Significance. If the attribution to visual grounding is substantiated, the result would be significant: it supplies concrete evidence that a large fraction of existing video benchmarks and training corpora do not actually require multimodal reasoning, and demonstrates that inexpensive filtering can produce larger gains than current algorithmic post-training innovations. This would redirect attention toward systematic dataset auditing and curation rather than solely toward new RL objectives or architectures.

major comments (3)
  1. [Abstract / §3] Abstract and §3 (filter construction): the paper states that 40-60% of questions are text-only solvable and that the VidGround filter removes precisely the non-grounded remainder, yet provides no description of the procedure used to label questions as text-only (model, prompt template, temperature, decision threshold, or human validation set). Without these details the claimed 69.1% retention rate and the subsequent performance numbers cannot be reproduced or stress-tested.
  2. [§4 / Table 2] §4 (main results) and Table 2: the headline +6.2 point gain is reported only for the VidGround subset versus the full dataset. No control experiment is shown for a random 69.1% subset, a length-matched subset, or a difficulty-matched subset. Consequently the observed lift cannot yet be attributed to removal of text-only questions rather than to incidental effects of reduced volume or altered answer distribution.
  3. [§4.2] §4.2 (RL post-training details): the manuscript asserts that “data curation with a simple post-training algorithm outperforms several more complex post-training techniques,” but does not list the exact RL algorithms, reward models, hyper-parameters, or training budgets used in the comparison. This omission prevents verification that the reported superiority is driven by the data filter rather than by differences in optimization setup.
minor comments (1)
  1. [Abstract] The project page is referenced but no supplementary material, code, or filtered dataset splits are linked in the main text, which would materially aid reproducibility.

Simulated Author's Rebuttal

3 responses · 0 unresolved

We thank the referee for their constructive and detailed feedback, which has identified important opportunities to improve the clarity, reproducibility, and evidential strength of our work. We respond to each major comment below and will incorporate revisions to address the concerns raised.
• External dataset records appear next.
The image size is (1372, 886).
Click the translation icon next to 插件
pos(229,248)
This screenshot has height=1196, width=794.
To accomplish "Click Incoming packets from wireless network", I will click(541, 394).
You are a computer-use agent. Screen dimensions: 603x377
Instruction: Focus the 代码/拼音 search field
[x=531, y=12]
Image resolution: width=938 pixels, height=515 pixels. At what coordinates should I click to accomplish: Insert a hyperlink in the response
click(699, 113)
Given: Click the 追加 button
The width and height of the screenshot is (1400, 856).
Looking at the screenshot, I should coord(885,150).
read point-by-point responses
  1. Referee: [Abstract / §3] Abstract and §3 (filter construction): the paper states that 40-60% of questions are text-only solvable and that the VidGround filter removes precisely the non-grounded remainder, yet provides no description of the procedure used to label questions as text-only (model, prompt template, temperature, decision threshold, or human validation set). Without these details the claimed 69.1% retention rate and the subsequent performance numbers cannot be reproduced or stress-tested.

    Authors: We agree that the absence of these implementation details limits reproducibility. In the revised manuscript we will expand §3 with a full specification of the text-only solvability labeling procedure, including the exact text-only model and version used, the complete prompt template, the temperature setting, the decision threshold or matching criterion for classifying a question as text-only solvable, and the protocol and results of any human validation performed on the automatic labels. These additions will allow independent reproduction of the 69.1% retention rate and the VidGround filter. revision: yes

  2. Referee: [§4 / Table 2] §4 (main results) and Table 2: the headline +6.2 point gain is reported only for the VidGround subset versus the full dataset. No control experiment is shown for a random 69.1% subset, a length-matched subset, or a difficulty-matched subset. Consequently the observed lift cannot yet be attributed to removal of text-only questions rather than to incidental effects of reduced volume or altered answer distribution.

    Authors: We acknowledge that the current results lack these controls and that they are necessary to isolate the contribution of visual grounding. In the revised version we will add an experiment using a randomly sampled 69.1% subset of the original post-training data to demonstrate that simply reducing data volume does not produce comparable gains. We will also include or discuss length-matched and difficulty-matched controls to the extent they can be constructed, along with analysis of any shifts in answer distribution, to strengthen the attribution of the observed improvements to the removal of non-grounded questions. revision: yes

  3. Referee: [§4.2] §4.2 (RL post-training details): the manuscript asserts that “data curation with a simple post-training algorithm outperforms several more complex post-training techniques,” but does not list the exact RL algorithms, reward models, hyper-parameters, or training budgets used in the comparison. This omission prevents verification that the reported superiority is driven by the data filter rather than by differences in optimization setup.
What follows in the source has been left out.